The changes announced today mean that from January 1, 2019, banks will be able to give up to 20 percent of new loans to first home buyers who have deposits of less than 20 percent.
Currently only 15 percent of a bank’s loans can go to new owner-occupiers who can’t come up with a 20 percent deposit.
Restrictions on investors have also eased. Banks will be able to provide 5 percent of new loans to investor borrowers with less than 30 percent deposits. Previously, the deposit cap was 35 percent.
Essentially, this means it is now easier for both first home buyers and investors to get a mortgage – and that could push up prices, even as house price inflation remains strong outside of Auckland and Christchurch.
First home buyers competing with investors
Reserve Bank Governor Adrian Orr did not say how long the restrictions would be in place for.
Orr said he would want to see bank lending behaviour “remain sound and responsible” and “elevated risks” around household debt reduced before easing restrictions further.
The bank has no direct responsibility to contain house price growth, but it does have a responsibility over the stability of the wider economy. This means the bank must make sure household indebtedness doesn’t spiral out of control to the point where it threatens the wider economy by taking down a bank, for example.
With house prices easing and lending standards improving, the Reserve Bank is confident that banks have enough quality loans on their books to survive a shock like the financial crisis. This means they will be allowed to take on riskier loans.
This could be bad news for first home buyers, as the changes allow more investors to compete with them.

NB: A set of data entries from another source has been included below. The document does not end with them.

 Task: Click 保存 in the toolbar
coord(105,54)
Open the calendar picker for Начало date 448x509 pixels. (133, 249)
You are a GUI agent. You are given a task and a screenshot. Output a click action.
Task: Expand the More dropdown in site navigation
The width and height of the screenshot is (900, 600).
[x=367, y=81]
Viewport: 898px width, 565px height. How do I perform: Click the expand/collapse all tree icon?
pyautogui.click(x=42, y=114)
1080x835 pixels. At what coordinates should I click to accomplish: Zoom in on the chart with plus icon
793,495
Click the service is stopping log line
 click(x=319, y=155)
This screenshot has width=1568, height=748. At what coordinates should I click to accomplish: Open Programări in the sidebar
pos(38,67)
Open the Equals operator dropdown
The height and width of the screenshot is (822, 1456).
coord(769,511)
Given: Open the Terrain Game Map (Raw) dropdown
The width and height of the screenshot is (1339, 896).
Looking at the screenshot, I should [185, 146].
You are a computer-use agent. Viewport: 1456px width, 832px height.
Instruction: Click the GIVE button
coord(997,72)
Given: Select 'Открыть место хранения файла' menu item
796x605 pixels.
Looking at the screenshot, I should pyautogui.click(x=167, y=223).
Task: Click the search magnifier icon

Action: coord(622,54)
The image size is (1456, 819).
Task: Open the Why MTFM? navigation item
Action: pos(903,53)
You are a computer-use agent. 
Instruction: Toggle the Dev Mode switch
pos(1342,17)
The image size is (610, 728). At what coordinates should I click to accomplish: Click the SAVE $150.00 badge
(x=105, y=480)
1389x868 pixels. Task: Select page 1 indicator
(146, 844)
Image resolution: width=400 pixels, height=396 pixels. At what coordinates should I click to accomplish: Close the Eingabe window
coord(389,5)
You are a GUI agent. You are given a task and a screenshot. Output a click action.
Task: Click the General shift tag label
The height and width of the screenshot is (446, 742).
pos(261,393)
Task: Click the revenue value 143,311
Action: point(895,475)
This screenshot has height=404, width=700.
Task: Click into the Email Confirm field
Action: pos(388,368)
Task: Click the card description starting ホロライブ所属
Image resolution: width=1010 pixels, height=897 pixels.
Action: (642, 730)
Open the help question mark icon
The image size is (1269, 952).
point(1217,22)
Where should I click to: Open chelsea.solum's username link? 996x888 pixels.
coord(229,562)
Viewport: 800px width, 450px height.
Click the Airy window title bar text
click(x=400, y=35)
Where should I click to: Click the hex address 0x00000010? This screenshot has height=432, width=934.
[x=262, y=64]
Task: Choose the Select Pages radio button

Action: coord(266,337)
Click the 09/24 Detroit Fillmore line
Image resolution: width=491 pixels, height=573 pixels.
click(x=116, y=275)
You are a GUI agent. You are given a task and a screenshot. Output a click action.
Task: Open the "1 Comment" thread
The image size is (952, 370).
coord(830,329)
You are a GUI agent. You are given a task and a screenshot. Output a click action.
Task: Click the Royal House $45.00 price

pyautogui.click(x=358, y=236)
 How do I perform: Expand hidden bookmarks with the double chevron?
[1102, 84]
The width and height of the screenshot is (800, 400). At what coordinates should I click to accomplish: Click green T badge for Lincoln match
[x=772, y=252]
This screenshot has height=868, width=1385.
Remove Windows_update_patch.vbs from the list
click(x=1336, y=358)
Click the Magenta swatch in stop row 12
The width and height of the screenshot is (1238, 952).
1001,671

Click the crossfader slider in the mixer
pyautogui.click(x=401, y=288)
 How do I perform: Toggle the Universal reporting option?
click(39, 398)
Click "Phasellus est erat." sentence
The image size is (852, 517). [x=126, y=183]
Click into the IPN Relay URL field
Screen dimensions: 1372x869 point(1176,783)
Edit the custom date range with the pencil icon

Orr said that while house prices “very much” factored into the RBNZ’s thinking when making LVR decisions, the bank could only decide lending standards. However, he said the bank was pleased to see that first home buyers have been getting good access to the higher LVR loans. Two-thirds of such loans have been going to first home buyers, “meaning banks are thinking hard” about how they allocate their quota of low-deposit loans.
“Where they then lend to is up to the banks and obviously the growth that we’ve seen in bank lending has been to the housing sector… and in part that has been underlying a lot of the house price inflation,” Orr said.
He said he was pleased that house price inflation had “eased” from the recent rapid rises “towards something low and more consistent with income growth”.
He said declining house prices would be a concern as they led to economic loss.
“A big concern that we have is following very rapid and elevated house price increases in any instance there’s a like expectation you can see the reverse of that and that is what leads to economic loss and distress throughout so we are pleased to see that house price inflation in aggregate has eased more towards something low and more consistent with income growth,” he said.
That could be bad news for first home buyers hoping New Zealand prices will follow Sydney and London and head down.
Reserve Bank believes prices will stay high
The RBNZ does not believe house prices will fall as they have in major cities overseas.
Orr said that while he could not rule out a drop, it was likely prices here would stabilise rather than fall due to several unique factors.
“We have had strong net immigrant meaning there’s real demand, we’ve had real supply constraints about the building going on and we haven’t seen as tight lending restrictions coming through as you have in other systems,” he said.